Find every line below with the word "field" in it, and copy each one.

═════ Material for this exercise ═════

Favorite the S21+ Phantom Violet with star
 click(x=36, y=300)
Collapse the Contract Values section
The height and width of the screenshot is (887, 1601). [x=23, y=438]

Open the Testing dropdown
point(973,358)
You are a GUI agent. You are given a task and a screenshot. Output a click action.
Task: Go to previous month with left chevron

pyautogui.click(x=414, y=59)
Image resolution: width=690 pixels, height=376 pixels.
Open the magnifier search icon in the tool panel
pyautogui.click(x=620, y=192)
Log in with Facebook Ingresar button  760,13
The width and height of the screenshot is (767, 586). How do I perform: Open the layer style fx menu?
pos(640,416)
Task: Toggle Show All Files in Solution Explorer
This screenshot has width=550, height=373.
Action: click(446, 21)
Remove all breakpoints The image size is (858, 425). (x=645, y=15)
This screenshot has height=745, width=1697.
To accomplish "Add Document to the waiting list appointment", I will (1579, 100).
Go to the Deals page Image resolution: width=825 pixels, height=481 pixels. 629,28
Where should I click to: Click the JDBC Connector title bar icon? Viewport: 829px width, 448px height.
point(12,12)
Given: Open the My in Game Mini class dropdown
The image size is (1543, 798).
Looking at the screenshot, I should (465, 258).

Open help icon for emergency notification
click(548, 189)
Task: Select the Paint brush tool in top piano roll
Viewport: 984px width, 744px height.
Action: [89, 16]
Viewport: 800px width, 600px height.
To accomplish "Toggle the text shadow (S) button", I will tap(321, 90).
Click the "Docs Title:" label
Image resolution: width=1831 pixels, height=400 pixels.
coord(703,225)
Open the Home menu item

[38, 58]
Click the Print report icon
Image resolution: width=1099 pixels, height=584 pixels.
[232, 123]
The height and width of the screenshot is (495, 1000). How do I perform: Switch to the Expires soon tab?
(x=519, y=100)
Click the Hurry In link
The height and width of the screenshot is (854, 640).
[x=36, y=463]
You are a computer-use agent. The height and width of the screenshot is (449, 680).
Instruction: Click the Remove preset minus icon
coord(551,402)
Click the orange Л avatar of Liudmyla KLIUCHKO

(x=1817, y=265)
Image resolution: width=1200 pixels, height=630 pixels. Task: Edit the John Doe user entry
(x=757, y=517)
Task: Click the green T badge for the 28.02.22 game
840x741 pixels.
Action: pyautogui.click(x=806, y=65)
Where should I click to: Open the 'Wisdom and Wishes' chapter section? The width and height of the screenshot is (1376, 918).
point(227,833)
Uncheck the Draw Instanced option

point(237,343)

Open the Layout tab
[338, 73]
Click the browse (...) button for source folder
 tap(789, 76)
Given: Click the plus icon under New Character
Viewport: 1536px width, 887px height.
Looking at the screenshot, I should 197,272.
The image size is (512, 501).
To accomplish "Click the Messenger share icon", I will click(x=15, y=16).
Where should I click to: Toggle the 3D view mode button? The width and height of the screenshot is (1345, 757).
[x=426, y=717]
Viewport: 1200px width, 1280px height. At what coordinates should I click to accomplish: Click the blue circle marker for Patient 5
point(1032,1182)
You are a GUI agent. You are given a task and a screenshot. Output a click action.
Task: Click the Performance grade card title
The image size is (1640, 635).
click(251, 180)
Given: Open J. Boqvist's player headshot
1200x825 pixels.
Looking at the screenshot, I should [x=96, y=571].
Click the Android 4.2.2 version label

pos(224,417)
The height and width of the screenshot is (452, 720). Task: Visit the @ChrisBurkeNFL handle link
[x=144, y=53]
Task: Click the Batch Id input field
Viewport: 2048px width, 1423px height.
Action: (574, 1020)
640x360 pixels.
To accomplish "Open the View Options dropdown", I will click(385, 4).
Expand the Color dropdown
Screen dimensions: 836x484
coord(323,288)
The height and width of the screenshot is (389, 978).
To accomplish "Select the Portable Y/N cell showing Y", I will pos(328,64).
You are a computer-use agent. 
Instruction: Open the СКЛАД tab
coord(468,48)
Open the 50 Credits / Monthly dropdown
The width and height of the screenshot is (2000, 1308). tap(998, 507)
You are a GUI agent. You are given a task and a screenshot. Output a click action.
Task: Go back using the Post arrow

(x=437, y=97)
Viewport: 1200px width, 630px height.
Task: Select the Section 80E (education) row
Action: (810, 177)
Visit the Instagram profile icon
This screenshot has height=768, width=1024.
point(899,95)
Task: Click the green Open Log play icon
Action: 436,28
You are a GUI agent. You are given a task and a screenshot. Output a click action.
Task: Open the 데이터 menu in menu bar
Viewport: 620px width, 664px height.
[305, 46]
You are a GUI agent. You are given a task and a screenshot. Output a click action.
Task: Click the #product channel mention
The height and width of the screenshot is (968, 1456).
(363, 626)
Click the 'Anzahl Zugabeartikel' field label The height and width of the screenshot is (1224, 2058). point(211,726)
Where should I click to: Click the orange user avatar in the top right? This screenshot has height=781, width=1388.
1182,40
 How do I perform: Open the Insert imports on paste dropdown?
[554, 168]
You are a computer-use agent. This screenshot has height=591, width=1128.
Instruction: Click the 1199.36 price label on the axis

═════

-- Exercise output --
Task: Click the Batch Id input field
Click the 'Anzahl Zugabeartikel' field label The height and width of the screenshot is (1224, 2058). point(211,726)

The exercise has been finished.